■ TEXT BLOCK ■
Manage if you can give the trust you ask of others. Perhaps the most important tip: Don’t lie. Don’t share sensitive information from a one-on-one meeting. But there’s a more collaborative way to build — not just keep — trust. “A good manager is like a good interviewer,” says Loftesness. “The best interviewers do what they want the interviewee to do. They’ll share a personal moment, a funny story and they’ll get that back. They don't dominate airtime, obviously, but they give a little bit and they get a lot back typically. I think it's very similar with the manager. Asking questions and showing that you actually care creates a lot of space to share feelings and engender trust.”
When you see a teammate struggling, are you one of the first people to go over and offer a hand? That’s a sign.
Get ready to say goodbye to coding.
Coding, architecture and technical decision-making is no longer your primary job when you manage other engineers. This comes as a huge surprise to many who make the switch, and it’s one of the most difficult adjustments.
“It’s okay to have a transition period, but the longer you hold on, the longer it will take to become a competent manager,” says Loftesness. “A company’s growth can dictate the context, but, given the volume of material to absorb, I think new managers need to commit to a year away from the code.”
Consider this: most engineers spend four years of college learning to be an entry-level coder. So doesn’t it make sense to dedicate a fraction of that time to learning how to manage? Decide if you can stick to a year-long coding sabbatical.
When Loftesness talks about a break from the code, he means from writing it. “For a manager, reading code is significantly more important than writing it. Writing code is a temptation — and distraction — for any manager,” says Loftesness. “It’s okay to read enough to know what people are working on, to understand progress and manage the team. Just don’t slip into writing code as an escape from management responsibilities.”
Loftesness has seen numerous technical managers struggle with this transition. “There was one engineer I worked with who knew this was going to happen conceptually but couldn’t let go in practice. In the end, management was a bigger change than she expected. She was keen in observing other managers and me, and saw that there’d be a lot of emails, meetings and non-coding work.” But she didn’t realize how much she’d miss coding and eventually returned to being an individual contributor.
As with any new job, the most important task you should be doing at any given time will definitely be uncomfortable. It should be.
“At first, I didn’t stop coding after I got promoted because it was familiar work and a way to ship faster. But I paid for it,” says Loftesness. “I avoided telling my boss that a project was off track and also didn’t give a critical review to a member on my team. If I had focused on giving performance feedback, I would have fired an underperformer months earlier. It would have been better in the long run for the engineer, the project and the team. I should have stopped coding much sooner.”
“Know the difference between crutches and training wheels,” he says. If a new manager serves as “training wheels,” he’s done something to enable his team to execute better and faster in the future. But he’s a “crutch” if he rushes in to do the job himself — removing the opportunity for somebody else to learn.
“Trust but verify,” says Loftesness. “Don’t watch them code everything, but pay attention to the important pieces and give them positive or negative feedback based on their work.” Also, choose times to let them run with an idea that you may not agree with at first. There’s no bigger show of trust.
“Find those moments for new managers to define and explore something new. If it's mission critical and the failure of this task would derail the project, that’s not the right time. But there are other moments they want to do X, you think they should do Y. Explain your motivations on both sides. Letting them do X whether they succeed or fail is a really big trust-building moment.

■ EXERCISE DESCRIPTION ■
According to the passage on moving into engineering management, why is a manager who rushes in to do the job himself a "crutch" rather than "training wheels"? Answer in one to three sentences.

■ SOURCE DATA ■
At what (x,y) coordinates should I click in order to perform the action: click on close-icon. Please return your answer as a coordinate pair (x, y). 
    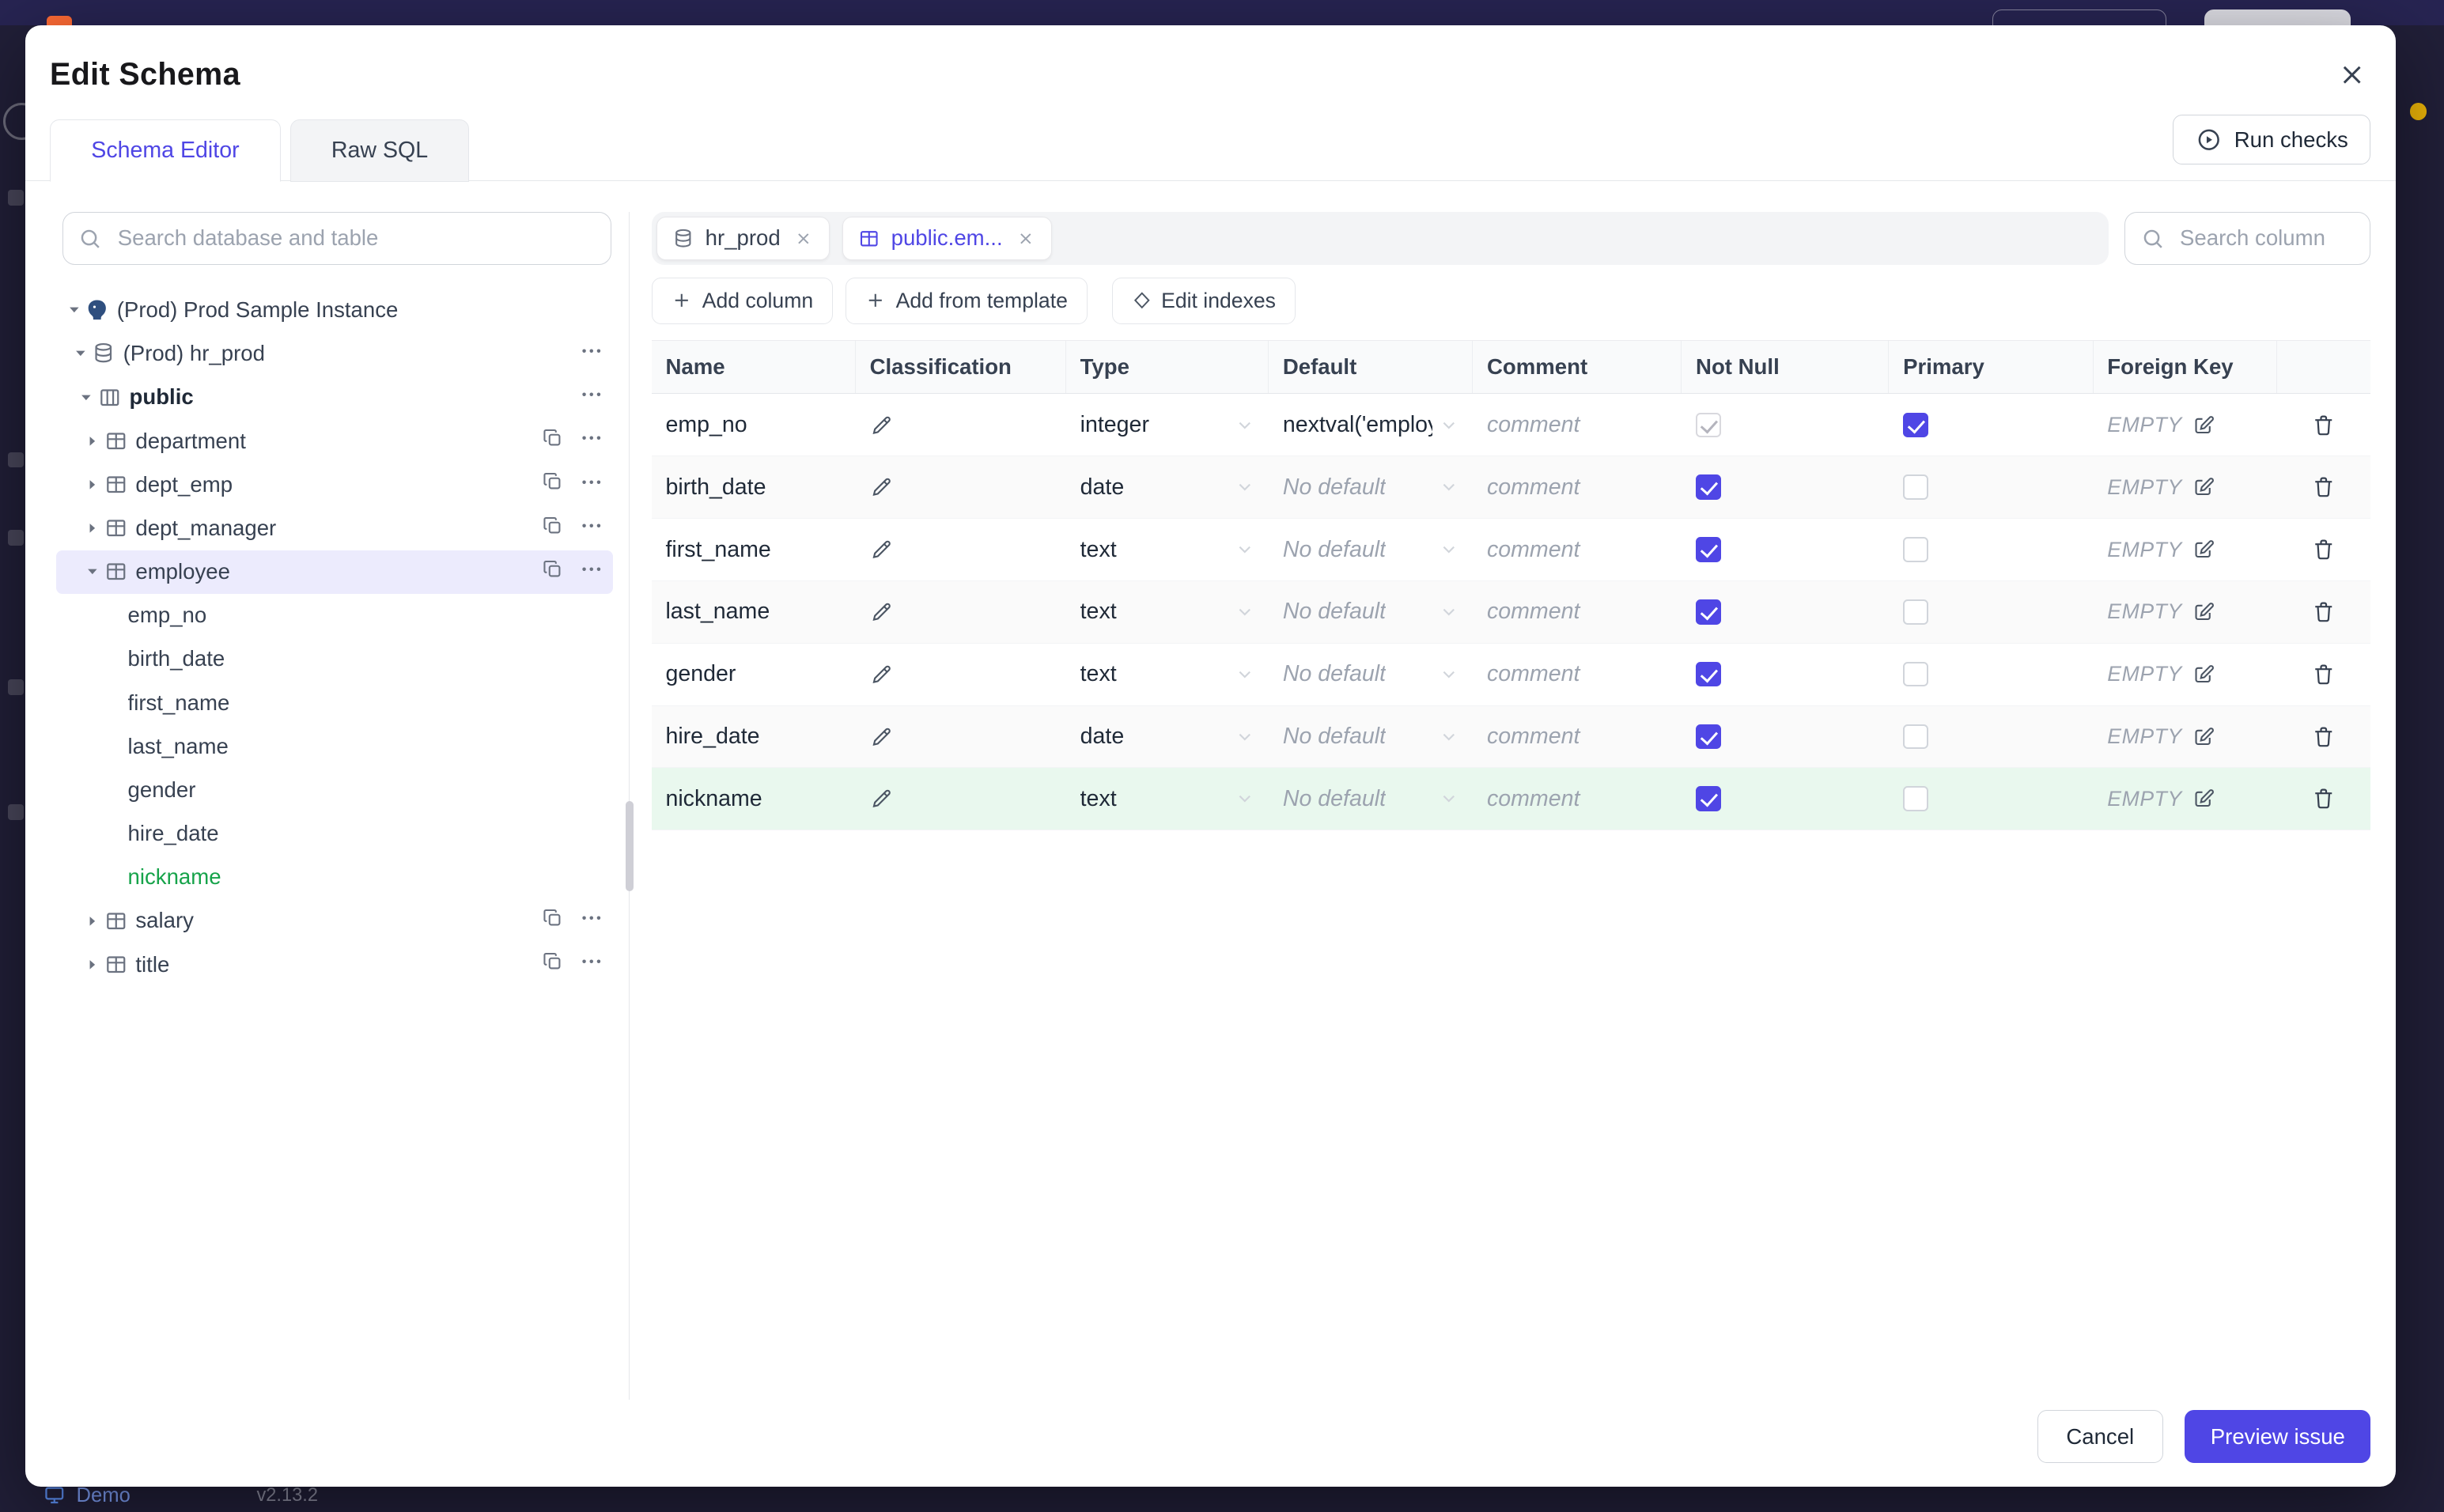
    Looking at the image, I should click on (2352, 75).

■ TASK RESPONSE ■
He is a "crutch" because doing the job himself takes away the chance for somebody else to learn. A manager who serves as "training wheels" instead helps his team execute better and faster in the future.